**Problem details**:
Only the lines from the top of the data through the line containing "Switch to the Enquête tab" should be duplicated, exactly as they appear.

Extracted entries START

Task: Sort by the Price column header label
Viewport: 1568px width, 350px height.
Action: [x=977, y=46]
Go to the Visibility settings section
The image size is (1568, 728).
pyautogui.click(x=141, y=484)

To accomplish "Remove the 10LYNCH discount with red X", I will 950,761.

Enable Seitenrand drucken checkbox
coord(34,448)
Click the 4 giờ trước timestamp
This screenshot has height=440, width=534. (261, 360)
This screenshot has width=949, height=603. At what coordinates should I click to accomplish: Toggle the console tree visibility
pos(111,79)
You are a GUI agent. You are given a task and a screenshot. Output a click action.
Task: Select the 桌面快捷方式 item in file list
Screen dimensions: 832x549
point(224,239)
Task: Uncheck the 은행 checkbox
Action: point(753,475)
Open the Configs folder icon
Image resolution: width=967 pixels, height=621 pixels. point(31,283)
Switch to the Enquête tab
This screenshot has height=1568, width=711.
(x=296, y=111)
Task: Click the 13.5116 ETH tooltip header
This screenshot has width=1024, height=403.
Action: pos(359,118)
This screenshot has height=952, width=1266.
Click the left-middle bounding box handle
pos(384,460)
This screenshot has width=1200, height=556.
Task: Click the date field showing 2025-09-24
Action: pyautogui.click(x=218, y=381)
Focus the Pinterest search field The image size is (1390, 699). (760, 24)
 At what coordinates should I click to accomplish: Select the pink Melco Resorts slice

Extracted entries END

**Answer to the exercise**:
Task: Sort by the Price column header label
Viewport: 1568px width, 350px height.
Action: [x=977, y=46]
Go to the Visibility settings section
The image size is (1568, 728).
pyautogui.click(x=141, y=484)

To accomplish "Remove the 10LYNCH discount with red X", I will 950,761.

Enable Seitenrand drucken checkbox
coord(34,448)
Click the 4 giờ trước timestamp
This screenshot has height=440, width=534. (261, 360)
This screenshot has width=949, height=603. At what coordinates should I click to accomplish: Toggle the console tree visibility
pos(111,79)
You are a GUI agent. You are given a task and a screenshot. Output a click action.
Task: Select the 桌面快捷方式 item in file list
Screen dimensions: 832x549
point(224,239)
Task: Uncheck the 은행 checkbox
Action: point(753,475)
Open the Configs folder icon
Image resolution: width=967 pixels, height=621 pixels. point(31,283)
Switch to the Enquête tab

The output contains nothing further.